───── Text provided ─────

September 14, 2014 11:41 IST

Riding on a stock market boom since 2009, India Inc’s chief executives have been able to salvage a lot of lost pride in their second innings.

This may augur well for N Chandrasekaran and Chanda Kochhar who have recently started their second terms as managing director and chief executive of Tata Consultancy Services and ICICI Bank, respectively.

An analysis of the Nifty 50 firms shows there are 10 companies where CEOs served more than one consecutive term in the past decade, and in nine of these the market capitalisation grew at a faster pace in the CEOs' second term.

These companies also outperformed the National Stock Exchange’s benchmark index during their leaders’ second term. Between 2003-04 and 2008-09, the Nifty grew at a compounded annual rate of 10.7 per cent. In the next five years, the rate increased to 17.8 per cent.

External factors played a critical role in stock performance as global and Indian stock markets recovered after the Lehman crisis. This is evident from the fact that shares of Nifty companies  where the CEOs were changed also witnessed a similar trend of rising market capitalisation since 2008-09.

The Reliance Industries stock was the only one that failed to keep pace with the Nifty since April 2009,  mainly due to a slowdown in production of gas from the Krishna-Godavari basin and a subdued industrial environment leading to slower growth in net income and static revenues.

“It is rare that a CEO is changed when the company is doing well. Any change at the top is unwarranted when the going is good," said Nishchae Suri, partner and country head (people and change) at audit and consultancy firm KPMG. "There are many external factors that determine a company's good showing, or otherwise. But leadership is an important factor," he added.

The nine companies are: Hero MotoCorp, ITC, Grasim, Kotak Mahindra Bank, Dr Reddy's Lab, Hindalco, Sun Pharma, Mahindra & Mahindra, and HDFC Bank. 

These companies' strong showing on the stock market during their CEOs' second terms between April 1, 2009, and March 31, 2014, was in spite of their revenues and net incomes growing at slower rates.

───── Dataset records ─────

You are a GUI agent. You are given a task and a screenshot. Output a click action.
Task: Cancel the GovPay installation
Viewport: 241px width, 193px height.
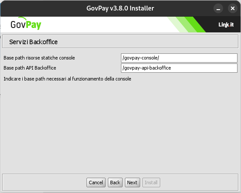click(x=96, y=182)
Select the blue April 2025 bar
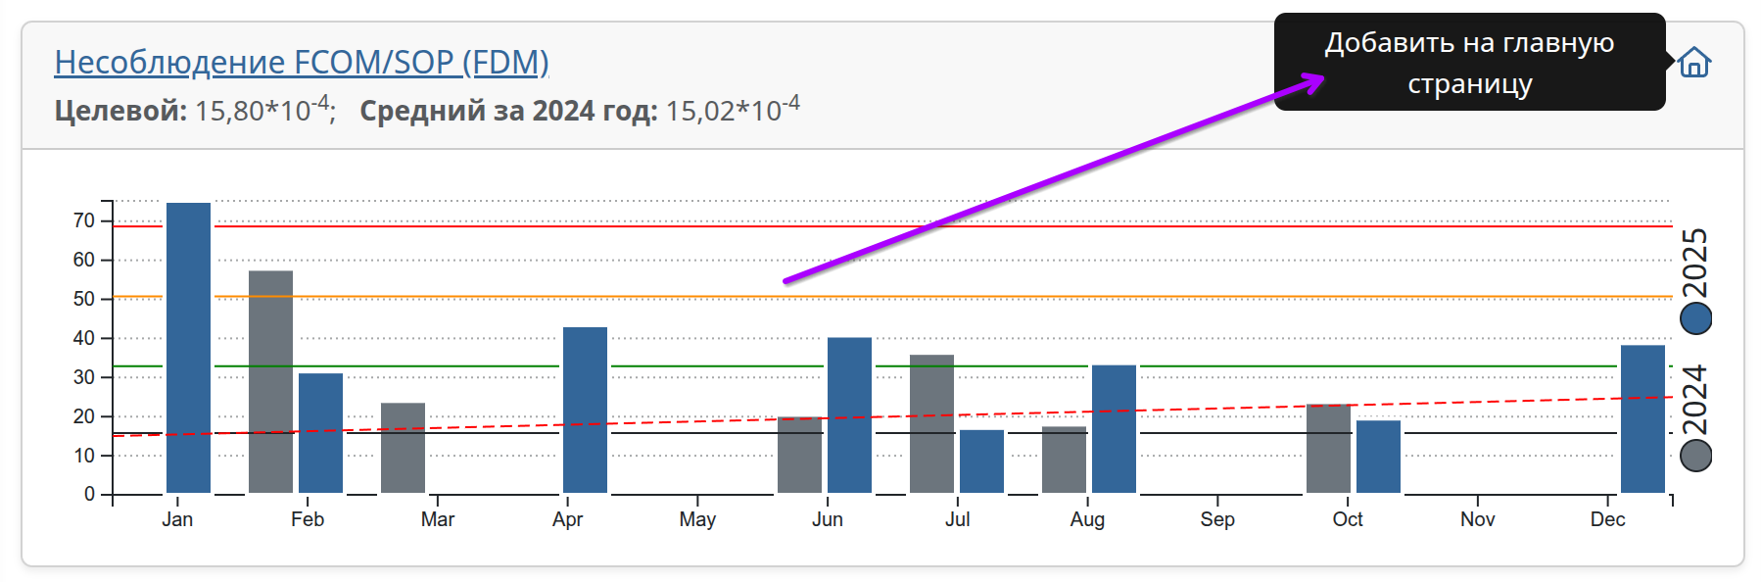1761x582 pixels. coord(585,410)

─────

§ Work item A:
From the article on CEOs' second terms, extract everything from "Riding on a" down to "ICICI Bank, respectively.".
§ Work item B:
According to the article on CEOs' second terms, why did the Reliance Industries stock fail to keep pace with the Nifty after April 2009? Answer in one to three sentences.
§ Work item C:
Proceed with the article on CEOs' second terms from the point where it stops.

§ Answer A:
Riding on a stock market boom since 2009, India Inc’s chief executives have been able to salvage a lot of lost pride in their second innings.

This may augur well for N Chandrasekaran and Chanda Kochhar who have recently started their second terms as managing director and chief executive of Tata Consultancy Services and ICICI Bank, respectively.

§ Answer B:
Production of gas from the Krishna-Godavari basin slowed, and the industrial environment was subdued. Together these led to slower growth in net income and static revenues.

§ Answer C:
The revenues and net income of these 10 companies slowed down since 2008-09 following the global economic slowdown and the policy paralysis in the country during the United Progressive Alliance government. Hindalco saw the slowest growth in revenues between 2008-09 and 2013-14 as the company was ramping up production by setting up new plants. Its net income growth was, however, the best among all the 10 companies (see chart). 

"The sentiment has improved considerably. We are optimistic about Novelis as we ramp up recycling operations further and car sales pick up in North America," said Hindalco's managing director and chief executive D Bhattacharya. 

The net income of another Aditya Birla group company, Grasim, fell by 1.1 per cent between 2008-09 and 2013-14 as revenue growth slowed down to 9.9 per cent from 27.3 per cent. ITC under its chairman Y C Deveshwar recorded stable growth in earnings from its cigarette business and helped deliver good shareholder returns. 

"The market prefers continuity in leadership if a company is able to sustain the growth momentum despite economic headwind," said Hemendra Aran, CEO and founder of Aranca, a global analytics and research firm.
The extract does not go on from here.